__Task description__: Wherever the string "agent" appears in the entries below, return the line that holds it.

__Data extracts__:
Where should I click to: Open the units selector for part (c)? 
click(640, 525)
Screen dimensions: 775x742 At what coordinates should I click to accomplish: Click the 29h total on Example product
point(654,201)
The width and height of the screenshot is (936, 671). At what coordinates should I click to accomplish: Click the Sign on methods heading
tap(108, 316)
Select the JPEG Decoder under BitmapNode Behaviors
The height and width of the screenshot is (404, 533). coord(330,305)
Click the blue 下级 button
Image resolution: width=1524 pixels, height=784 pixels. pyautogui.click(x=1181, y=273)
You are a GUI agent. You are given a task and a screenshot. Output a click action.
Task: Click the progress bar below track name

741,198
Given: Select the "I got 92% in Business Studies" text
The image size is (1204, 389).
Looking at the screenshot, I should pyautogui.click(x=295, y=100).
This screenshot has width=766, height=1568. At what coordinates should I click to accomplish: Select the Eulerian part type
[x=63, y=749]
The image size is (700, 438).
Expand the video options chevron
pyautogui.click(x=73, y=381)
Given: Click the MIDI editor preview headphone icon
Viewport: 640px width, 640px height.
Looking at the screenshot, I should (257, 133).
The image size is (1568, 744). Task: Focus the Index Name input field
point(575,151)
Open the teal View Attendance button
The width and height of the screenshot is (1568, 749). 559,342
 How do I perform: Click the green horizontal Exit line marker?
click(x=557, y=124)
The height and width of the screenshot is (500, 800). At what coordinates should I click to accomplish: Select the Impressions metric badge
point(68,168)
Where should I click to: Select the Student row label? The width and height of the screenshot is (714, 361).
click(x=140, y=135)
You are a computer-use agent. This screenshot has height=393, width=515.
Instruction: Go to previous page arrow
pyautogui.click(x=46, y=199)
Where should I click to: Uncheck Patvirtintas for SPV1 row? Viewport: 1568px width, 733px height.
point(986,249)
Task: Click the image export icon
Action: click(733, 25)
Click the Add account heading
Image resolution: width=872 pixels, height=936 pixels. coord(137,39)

__Result for this task__:
You are a GUI agent. You are given a task and a screenshot. Output a click action.
You are a computer-use agent. This screenshot has height=393, width=515.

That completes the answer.